◆ **WHAT TO PRODUCE**
Lines from the one containing "Piccoli problemi di" through the last line of the data below are to be returned exactly; leave out the rest.
== DATA EXTRACTS
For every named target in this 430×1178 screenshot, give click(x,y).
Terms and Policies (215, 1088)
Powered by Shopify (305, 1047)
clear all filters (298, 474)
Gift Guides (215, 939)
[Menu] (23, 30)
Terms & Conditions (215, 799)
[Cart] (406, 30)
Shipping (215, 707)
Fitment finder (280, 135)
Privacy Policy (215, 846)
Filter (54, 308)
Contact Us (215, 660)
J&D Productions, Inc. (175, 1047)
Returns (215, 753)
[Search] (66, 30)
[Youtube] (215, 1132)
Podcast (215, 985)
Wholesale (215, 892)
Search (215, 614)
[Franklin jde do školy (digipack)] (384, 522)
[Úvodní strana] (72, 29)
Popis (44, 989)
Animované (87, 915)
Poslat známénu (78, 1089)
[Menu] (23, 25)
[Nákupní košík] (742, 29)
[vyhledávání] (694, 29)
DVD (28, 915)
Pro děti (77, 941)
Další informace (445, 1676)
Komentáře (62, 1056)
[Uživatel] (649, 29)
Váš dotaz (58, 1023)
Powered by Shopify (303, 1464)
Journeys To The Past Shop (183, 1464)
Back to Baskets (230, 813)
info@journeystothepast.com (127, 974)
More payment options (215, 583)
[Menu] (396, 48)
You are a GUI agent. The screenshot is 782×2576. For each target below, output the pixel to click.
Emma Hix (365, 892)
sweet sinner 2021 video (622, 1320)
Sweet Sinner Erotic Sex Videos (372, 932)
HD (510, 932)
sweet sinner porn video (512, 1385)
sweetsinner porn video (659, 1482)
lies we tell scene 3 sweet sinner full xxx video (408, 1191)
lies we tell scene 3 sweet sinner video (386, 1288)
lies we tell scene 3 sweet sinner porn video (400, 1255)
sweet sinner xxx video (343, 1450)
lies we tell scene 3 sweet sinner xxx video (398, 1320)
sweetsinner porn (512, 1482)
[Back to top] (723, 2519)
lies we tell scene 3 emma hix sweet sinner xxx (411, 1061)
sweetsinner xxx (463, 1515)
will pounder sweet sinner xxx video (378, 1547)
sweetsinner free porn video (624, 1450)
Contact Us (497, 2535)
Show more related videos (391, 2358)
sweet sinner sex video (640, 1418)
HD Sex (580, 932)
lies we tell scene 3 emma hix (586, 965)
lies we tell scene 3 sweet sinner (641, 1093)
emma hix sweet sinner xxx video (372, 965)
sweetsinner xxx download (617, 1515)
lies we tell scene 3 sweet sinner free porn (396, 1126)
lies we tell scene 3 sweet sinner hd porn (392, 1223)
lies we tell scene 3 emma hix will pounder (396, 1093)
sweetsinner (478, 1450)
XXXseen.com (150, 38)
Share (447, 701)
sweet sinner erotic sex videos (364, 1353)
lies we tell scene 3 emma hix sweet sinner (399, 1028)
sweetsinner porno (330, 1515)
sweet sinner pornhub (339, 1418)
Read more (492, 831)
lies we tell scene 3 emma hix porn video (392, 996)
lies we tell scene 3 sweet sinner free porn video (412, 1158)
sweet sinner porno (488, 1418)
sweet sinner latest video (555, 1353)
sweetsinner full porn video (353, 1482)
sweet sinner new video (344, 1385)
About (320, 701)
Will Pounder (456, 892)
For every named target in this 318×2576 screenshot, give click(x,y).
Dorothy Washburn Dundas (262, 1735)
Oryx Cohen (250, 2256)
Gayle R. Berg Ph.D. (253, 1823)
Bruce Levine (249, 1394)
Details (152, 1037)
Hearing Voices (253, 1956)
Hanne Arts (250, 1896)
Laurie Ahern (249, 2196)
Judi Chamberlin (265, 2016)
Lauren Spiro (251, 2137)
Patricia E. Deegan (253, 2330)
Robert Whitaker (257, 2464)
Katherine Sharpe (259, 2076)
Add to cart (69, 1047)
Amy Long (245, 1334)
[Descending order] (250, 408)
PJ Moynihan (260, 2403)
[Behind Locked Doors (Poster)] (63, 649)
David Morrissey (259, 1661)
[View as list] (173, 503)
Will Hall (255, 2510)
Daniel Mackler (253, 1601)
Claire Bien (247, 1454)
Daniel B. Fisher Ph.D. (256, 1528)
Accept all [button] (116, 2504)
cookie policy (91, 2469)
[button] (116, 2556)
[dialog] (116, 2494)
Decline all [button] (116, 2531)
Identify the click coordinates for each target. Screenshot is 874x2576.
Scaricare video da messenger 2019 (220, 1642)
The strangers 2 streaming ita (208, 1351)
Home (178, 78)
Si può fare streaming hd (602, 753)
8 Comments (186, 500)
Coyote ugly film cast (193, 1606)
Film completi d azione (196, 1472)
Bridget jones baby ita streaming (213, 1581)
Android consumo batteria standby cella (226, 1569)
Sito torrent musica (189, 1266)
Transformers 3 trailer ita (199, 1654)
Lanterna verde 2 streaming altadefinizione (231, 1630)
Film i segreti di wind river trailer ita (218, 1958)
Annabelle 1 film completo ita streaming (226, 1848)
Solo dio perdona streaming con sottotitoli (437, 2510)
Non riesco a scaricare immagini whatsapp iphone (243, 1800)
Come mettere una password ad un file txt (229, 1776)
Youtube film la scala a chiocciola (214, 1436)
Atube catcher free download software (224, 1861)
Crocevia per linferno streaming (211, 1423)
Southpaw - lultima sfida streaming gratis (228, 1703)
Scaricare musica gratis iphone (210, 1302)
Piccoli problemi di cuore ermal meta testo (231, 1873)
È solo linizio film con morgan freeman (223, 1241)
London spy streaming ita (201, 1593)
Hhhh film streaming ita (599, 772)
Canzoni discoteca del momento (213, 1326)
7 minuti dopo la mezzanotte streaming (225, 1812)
====
◆ **WRITTEN SOLUTION**
Piccoli problemi di cuore ermal meta testo (231, 1873)
È solo linizio film con morgan freeman (223, 1241)
London spy streaming ita (201, 1593)
Hhhh film streaming ita (599, 772)
Canzoni discoteca del momento (213, 1326)
7 minuti dopo la mezzanotte streaming (225, 1812)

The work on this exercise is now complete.